_Directions_
(a) According to the news story about the Berkeley police sergeant, who put Kacalek on administrative leave?
(b) Turn the listing lines from the one containing "will [x=420, y=160]." through the end of the listing, both ends included, into a Markdown table with columns Row and Line. Skip any blank lines.

_Supplied text_
BPD has put a sergeant accused of sending derogatory text messages to officers under his command on administrative leave. File photo: Kelly Sullivan

The Berkeley Police Department has put a sergeant accused of sending derogatory text messages to officers under his command on administrative leave.

City leaders have pledged to launch an independent investigation into the text messages purportedly sent by Sgt. Darren Kacalek, and into a former officer’s allegation that Kacalek pressured units he oversaw to meet “arrest quotas.” Kacalek also stepped down this week from his position as president of the Berkeley police union.

In a statement late Wednesday, Berkeley spokesman Matthai Chakko confirmed City Manager Dee Williams-Ridley had put Kacalek on leave.

On Tuesday night, city officials delayed a vote to appoint a new police chief amid the fallout over the leaked text messages and quota allegation.

The City Council was poised to hire Interim Chief Jen Louis as the Berkeley Police Department’s permanent leader. But local advocates and community leaders, including the city’s Police Accountability Board, called for the council to postpone that vote after the text messages were brought to light on Monday.

_Listed records_
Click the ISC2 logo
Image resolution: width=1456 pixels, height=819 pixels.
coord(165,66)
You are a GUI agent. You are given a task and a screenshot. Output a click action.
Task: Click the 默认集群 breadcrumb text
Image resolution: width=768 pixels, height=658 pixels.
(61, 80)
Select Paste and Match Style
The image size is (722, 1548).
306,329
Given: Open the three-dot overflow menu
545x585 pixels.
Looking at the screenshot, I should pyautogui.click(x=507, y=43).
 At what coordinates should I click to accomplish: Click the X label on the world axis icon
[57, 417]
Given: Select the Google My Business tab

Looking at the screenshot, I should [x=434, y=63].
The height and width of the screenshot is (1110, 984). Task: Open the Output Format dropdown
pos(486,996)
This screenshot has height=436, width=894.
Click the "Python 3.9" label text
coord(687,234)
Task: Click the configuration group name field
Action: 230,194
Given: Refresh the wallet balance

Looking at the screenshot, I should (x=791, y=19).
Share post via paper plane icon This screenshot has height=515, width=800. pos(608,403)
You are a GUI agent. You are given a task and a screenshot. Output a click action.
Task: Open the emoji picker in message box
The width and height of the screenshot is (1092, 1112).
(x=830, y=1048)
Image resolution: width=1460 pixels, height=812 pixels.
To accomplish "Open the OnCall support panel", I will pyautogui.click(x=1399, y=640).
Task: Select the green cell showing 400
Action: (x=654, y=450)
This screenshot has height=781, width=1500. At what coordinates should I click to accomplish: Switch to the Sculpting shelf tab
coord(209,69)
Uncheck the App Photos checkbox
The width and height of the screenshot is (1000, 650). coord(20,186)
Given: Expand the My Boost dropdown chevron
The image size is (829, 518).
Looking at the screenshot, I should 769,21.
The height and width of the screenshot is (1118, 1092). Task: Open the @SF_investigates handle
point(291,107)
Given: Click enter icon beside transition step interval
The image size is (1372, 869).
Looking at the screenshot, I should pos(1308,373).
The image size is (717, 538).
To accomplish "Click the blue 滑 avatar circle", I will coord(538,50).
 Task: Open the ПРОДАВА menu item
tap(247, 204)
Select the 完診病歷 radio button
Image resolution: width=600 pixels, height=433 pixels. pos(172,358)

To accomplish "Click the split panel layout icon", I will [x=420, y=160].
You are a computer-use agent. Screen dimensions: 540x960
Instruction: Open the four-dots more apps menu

_Solution set_
(a) City Manager Dee Williams-Ridley

(b)
| Row | Line |
|---|---|
| 1 | To accomplish "Click the split panel layout icon", I will [x=420, y=160]. |
| 2 | You are a computer-use agent. Screen dimensions: 540x960 |
| 3 | Instruction: Open the four-dots more apps menu |